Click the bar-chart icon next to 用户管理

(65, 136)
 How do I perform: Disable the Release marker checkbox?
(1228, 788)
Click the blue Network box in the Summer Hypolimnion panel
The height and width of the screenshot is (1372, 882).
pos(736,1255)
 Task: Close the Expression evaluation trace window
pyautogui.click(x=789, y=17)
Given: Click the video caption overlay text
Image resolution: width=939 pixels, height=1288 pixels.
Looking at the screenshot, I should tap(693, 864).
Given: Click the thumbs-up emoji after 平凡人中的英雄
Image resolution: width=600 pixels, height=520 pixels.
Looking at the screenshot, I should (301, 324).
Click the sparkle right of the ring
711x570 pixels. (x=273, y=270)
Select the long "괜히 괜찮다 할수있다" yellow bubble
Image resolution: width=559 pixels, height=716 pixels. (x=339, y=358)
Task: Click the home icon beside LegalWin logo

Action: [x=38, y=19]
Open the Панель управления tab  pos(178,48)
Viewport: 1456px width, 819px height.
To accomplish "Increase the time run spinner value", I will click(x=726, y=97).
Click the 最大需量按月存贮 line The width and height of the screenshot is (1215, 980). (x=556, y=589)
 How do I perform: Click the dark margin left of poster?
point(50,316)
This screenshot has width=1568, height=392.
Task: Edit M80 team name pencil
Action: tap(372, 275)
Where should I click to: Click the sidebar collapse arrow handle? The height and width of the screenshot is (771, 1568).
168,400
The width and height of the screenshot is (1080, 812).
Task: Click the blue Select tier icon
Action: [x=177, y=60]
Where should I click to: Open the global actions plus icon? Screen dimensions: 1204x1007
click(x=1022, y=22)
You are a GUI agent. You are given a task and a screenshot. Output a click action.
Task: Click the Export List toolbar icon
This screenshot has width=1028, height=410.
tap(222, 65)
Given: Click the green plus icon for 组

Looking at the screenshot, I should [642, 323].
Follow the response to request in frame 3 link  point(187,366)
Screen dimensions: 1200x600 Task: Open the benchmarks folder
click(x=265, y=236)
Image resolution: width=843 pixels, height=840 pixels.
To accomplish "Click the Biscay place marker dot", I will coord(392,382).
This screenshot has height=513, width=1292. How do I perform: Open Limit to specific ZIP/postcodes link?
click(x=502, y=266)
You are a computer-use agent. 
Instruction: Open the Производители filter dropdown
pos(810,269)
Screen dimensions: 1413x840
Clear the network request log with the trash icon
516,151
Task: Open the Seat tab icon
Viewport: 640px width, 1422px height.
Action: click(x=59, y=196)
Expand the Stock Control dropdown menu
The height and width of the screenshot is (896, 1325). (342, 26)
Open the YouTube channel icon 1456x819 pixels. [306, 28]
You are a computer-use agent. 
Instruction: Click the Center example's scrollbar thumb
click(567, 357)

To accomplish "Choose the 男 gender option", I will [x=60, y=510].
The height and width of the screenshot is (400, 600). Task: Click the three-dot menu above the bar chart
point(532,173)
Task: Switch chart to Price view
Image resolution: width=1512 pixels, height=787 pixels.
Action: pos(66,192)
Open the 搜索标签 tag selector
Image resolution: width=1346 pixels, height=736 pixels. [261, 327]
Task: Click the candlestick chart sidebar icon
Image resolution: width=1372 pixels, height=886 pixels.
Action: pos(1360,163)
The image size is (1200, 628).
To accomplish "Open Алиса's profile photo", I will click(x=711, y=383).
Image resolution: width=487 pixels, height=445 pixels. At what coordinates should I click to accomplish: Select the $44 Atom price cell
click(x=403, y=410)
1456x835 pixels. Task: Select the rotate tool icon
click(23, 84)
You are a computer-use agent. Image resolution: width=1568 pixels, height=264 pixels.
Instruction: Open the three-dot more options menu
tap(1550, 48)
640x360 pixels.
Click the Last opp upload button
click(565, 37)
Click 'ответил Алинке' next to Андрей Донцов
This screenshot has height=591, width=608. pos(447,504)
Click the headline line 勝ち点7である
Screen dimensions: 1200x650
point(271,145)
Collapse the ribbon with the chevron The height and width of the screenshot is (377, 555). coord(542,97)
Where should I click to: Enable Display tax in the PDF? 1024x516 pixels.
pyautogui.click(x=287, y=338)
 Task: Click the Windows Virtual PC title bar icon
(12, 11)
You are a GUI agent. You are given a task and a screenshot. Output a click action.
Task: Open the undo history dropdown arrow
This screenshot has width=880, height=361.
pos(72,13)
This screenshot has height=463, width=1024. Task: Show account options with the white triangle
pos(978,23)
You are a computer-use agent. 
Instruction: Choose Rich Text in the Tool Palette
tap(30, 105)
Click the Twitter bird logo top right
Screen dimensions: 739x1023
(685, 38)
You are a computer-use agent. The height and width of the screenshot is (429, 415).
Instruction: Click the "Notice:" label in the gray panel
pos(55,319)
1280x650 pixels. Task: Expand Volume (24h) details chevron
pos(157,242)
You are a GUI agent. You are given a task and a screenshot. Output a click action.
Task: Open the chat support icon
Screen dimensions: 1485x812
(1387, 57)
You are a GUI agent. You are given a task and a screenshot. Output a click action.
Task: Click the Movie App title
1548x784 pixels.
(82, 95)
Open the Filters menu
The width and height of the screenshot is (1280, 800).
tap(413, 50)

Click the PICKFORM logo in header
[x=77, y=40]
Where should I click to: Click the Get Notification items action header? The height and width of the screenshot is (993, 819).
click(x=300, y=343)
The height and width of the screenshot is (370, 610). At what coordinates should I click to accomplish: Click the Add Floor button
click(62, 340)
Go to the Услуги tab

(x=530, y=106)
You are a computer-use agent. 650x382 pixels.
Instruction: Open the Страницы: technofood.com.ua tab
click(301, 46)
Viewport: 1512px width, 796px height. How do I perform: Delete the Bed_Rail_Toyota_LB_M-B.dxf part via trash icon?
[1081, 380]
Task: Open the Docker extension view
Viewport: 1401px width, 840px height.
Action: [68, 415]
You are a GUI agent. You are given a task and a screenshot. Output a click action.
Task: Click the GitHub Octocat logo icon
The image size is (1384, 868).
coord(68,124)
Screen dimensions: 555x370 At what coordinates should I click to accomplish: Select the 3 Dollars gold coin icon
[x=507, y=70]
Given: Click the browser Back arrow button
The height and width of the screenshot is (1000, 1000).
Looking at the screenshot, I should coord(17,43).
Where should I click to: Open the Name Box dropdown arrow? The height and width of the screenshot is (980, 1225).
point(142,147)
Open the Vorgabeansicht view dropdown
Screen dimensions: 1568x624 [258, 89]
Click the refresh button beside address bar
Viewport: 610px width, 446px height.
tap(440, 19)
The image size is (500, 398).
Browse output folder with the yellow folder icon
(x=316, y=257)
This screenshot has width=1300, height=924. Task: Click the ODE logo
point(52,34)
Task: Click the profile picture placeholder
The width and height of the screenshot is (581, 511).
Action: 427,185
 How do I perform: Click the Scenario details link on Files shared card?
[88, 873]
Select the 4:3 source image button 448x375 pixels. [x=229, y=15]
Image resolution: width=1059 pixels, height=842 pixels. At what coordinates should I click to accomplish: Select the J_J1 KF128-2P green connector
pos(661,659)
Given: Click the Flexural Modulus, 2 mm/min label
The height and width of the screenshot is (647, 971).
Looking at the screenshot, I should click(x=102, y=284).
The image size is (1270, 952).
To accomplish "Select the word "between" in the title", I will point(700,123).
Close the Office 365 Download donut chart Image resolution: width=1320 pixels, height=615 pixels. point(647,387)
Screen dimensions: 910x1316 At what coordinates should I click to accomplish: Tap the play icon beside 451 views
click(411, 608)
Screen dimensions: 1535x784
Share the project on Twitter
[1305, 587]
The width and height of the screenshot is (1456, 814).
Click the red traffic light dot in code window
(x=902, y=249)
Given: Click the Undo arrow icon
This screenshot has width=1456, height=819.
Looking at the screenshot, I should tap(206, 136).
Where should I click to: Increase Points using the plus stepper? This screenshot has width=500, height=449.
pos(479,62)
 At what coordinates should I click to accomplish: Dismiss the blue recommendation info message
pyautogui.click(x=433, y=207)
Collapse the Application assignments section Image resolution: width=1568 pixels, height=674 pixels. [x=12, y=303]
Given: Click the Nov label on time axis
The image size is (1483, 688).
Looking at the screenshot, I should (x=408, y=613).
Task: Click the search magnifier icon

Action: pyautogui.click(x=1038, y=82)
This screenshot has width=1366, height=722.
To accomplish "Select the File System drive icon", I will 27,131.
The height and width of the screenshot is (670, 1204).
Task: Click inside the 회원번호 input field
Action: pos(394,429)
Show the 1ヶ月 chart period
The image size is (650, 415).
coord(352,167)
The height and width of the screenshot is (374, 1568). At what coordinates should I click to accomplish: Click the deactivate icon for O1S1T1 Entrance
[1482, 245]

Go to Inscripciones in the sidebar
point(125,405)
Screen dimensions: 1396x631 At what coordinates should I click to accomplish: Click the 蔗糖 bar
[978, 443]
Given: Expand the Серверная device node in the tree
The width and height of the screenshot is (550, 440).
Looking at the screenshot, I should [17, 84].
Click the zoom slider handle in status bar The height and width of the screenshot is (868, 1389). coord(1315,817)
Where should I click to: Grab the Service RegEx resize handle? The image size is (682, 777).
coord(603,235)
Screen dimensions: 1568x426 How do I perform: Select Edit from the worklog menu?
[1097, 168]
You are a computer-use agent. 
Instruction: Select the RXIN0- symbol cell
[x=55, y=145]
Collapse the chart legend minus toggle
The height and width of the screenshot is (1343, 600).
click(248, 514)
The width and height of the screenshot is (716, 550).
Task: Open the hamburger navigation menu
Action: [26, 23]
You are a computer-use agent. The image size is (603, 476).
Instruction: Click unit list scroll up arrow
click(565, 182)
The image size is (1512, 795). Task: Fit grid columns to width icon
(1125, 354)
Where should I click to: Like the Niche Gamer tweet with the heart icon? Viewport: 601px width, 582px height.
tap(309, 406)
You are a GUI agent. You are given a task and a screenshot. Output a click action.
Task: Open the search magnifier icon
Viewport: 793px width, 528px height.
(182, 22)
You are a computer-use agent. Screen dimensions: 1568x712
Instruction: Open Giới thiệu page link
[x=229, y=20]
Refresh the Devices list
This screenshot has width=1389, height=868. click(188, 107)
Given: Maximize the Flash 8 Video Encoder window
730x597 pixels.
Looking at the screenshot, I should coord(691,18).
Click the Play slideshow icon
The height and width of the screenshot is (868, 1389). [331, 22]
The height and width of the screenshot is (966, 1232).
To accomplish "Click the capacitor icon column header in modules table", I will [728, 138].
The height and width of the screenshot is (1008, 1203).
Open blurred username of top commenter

***

### Problem statement
Put the lines of the entries above into a numbered list, starting at the line that contains "Screen dimensions: 910x1316" and ending at the line that contains "Collapse the Application". Leave out any blank lines.

### Response to this exercise
1. Screen dimensions: 910x1316 At what coordinates should I click to accomplish: Tap the play icon beside 451 views
2. click(411, 608)
3. Screen dimensions: 1535x784
4. Share the project on Twitter
5. [1305, 587]
6. The width and height of the screenshot is (1456, 814).
7. Click the red traffic light dot in code window
8. (x=902, y=249)
9. Given: Click the Undo arrow icon
10. This screenshot has width=1456, height=819.
11. Looking at the screenshot, I should tap(206, 136).
12. Where should I click to: Increase Points using the plus stepper? This screenshot has width=500, height=449.
13. pos(479,62)
14.  At what coordinates should I click to accomplish: Dismiss the blue recommendation info message
15. pyautogui.click(x=433, y=207)
16. Collapse the Application assignments section Image resolution: width=1568 pixels, height=674 pixels. [x=12, y=303]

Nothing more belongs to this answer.